Abstract: The interactions between biomolecules and solid surfaces play an important role in designing new materials and applications which mimic nature. Recently, solid-binding peptides (SBPs) have emerged as potential molecular building blocks in nanobiotechnology. SBPs exhibit high selectivity and binding affinity towards a wide range of inorganic and organic materials. Although these peptides have been widely used in various applications, there is a need to understand the interaction mechanism between the peptide and its material substrate, which is challenging both experimentally and theoretically. This review describes the main characterisation techniques currently available to study SBP-surface interactions and their contribution to gain a better insight for designing new peptides for tailored binding.

Liquid-metal nanoparticles focus UV light

29 March 2019:

Liquid-metal nanoparticles can focus ultraviolet light at the nanoscale. Read more in a publication reporting on the UV plasmonic properties of colloidal gallium-indium particles (lead author CNBP Associate Investigator Dr Philipp Reineck, RMIT University).

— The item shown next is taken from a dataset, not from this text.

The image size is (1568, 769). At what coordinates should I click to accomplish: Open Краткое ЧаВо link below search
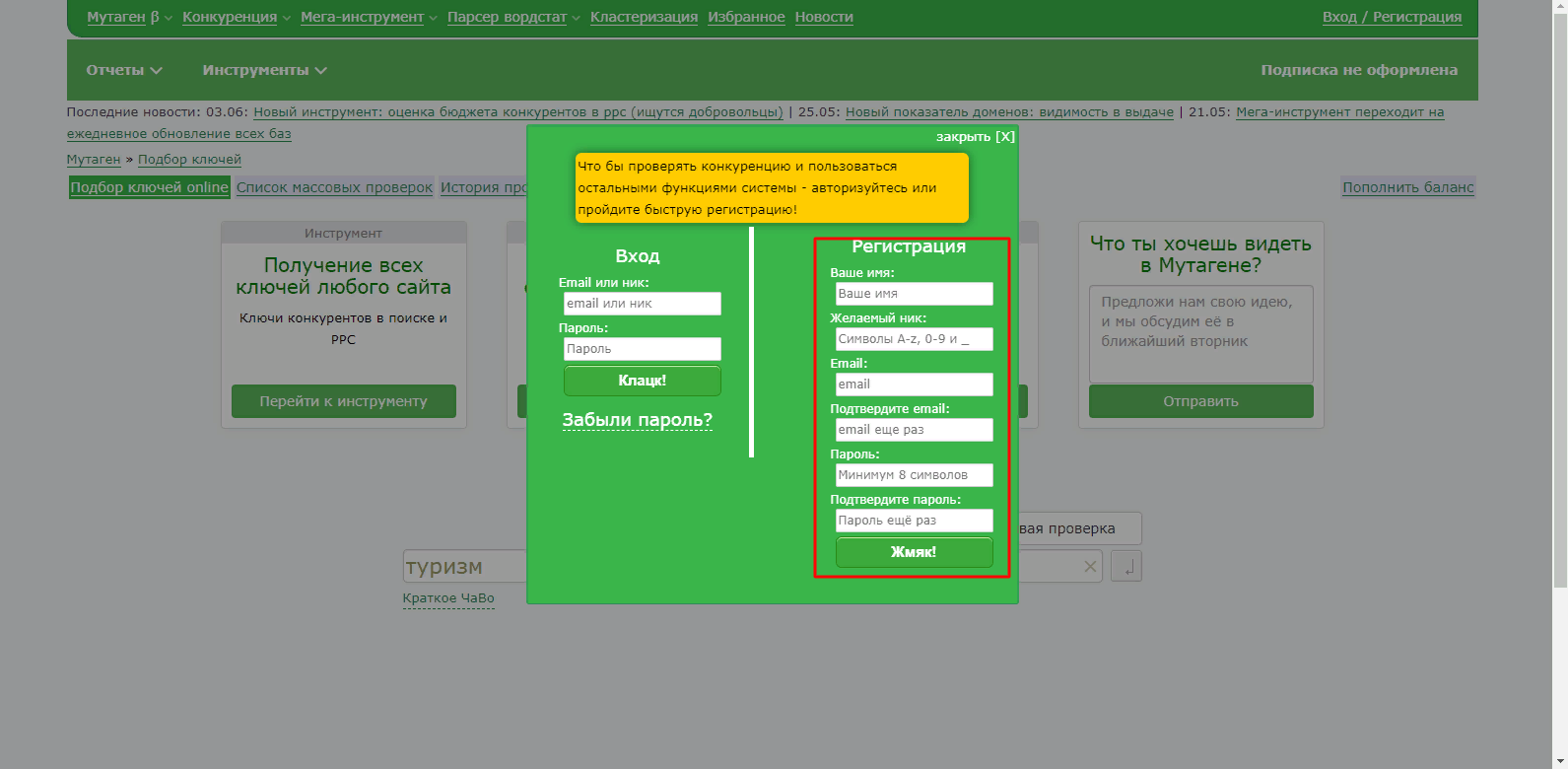448,598
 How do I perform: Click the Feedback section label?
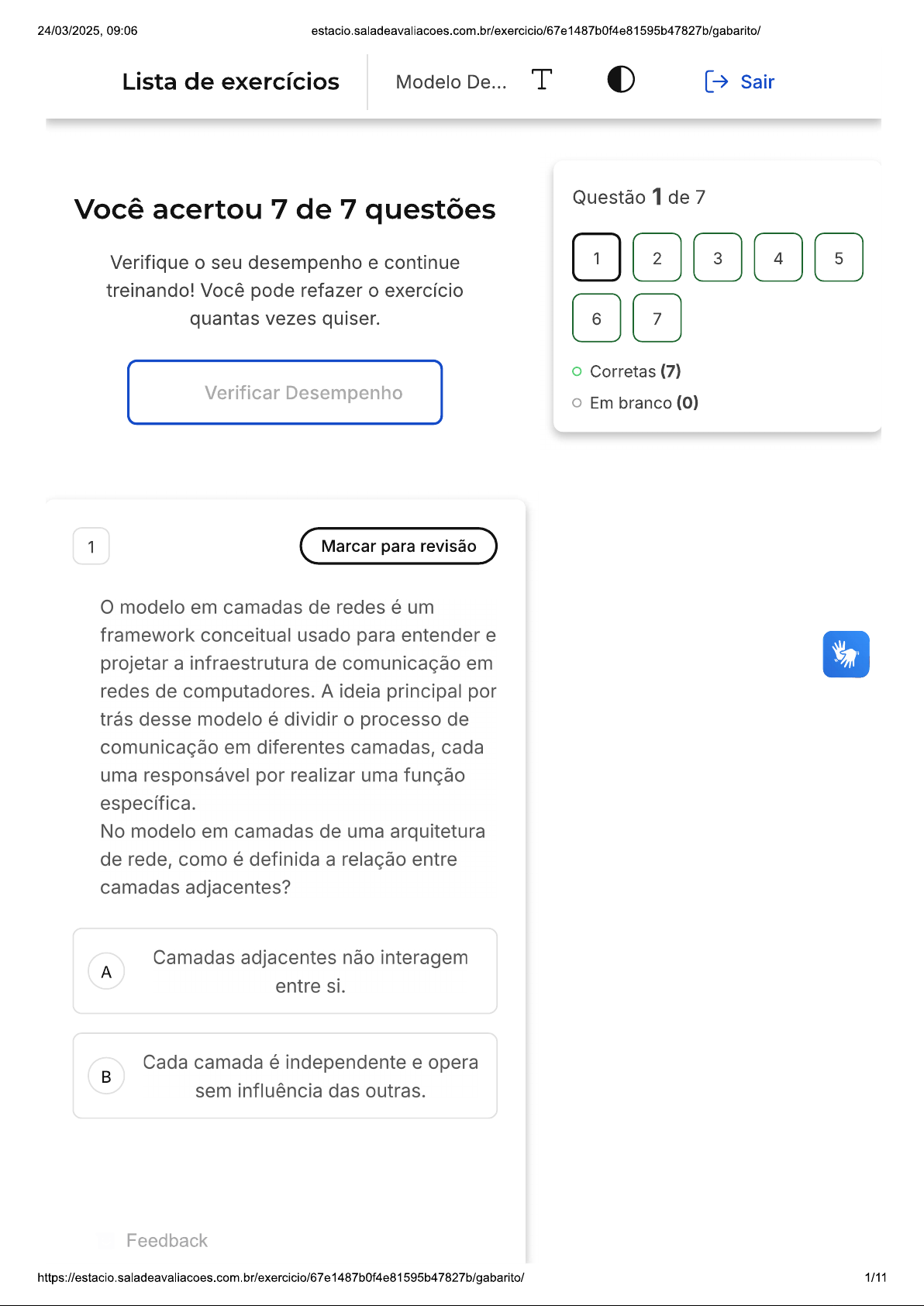tap(167, 1240)
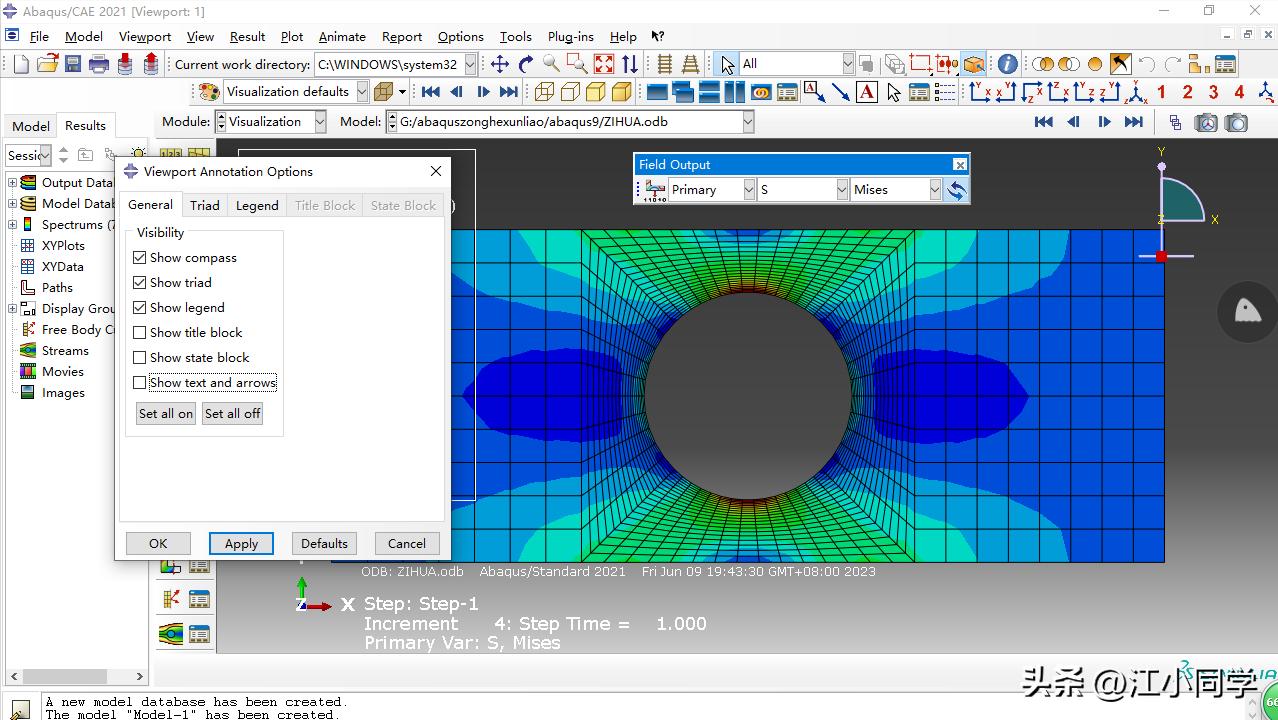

Journal: Scientific Reports.

Publication title: UV plasmonic properties of colloidal liquid-metal eutectic gallium-indium alloy nanoparticles.

Authors: Philipp Reineck, Yiliang Lin, Brant C. Gibson, Michael D. Dickey, Andrew D. Greentree, Ivan S. Maksymov.

Abstract: Nanoparticles made of non-noble metals such as gallium have recently attracted significant attention due to promising applications in UV plasmonics. to date, experiments have mostly focused on solid and liquid pure gallium particles immobilized on solid substrates. However, for many applications, colloidal liquid-metal nanoparticle solutions are vital. Here, we experimentally demonstrate strong UV plasmonic resonances of eutectic gallium-indium (eGaIn) liquid-metal alloy nanoparticles suspended in ethanol. We rationalise experimental results through a theoretical model based on Mie theory. our results contribute to the understanding of UV plasmon resonances in colloidal liquid-metal eGaIn nanoparticle suspensions. they will also enable further research into emerging applications of UV plasmonics in biomedical imaging, sensing, stretchable electronics, photoacoustics, and electrochemistry.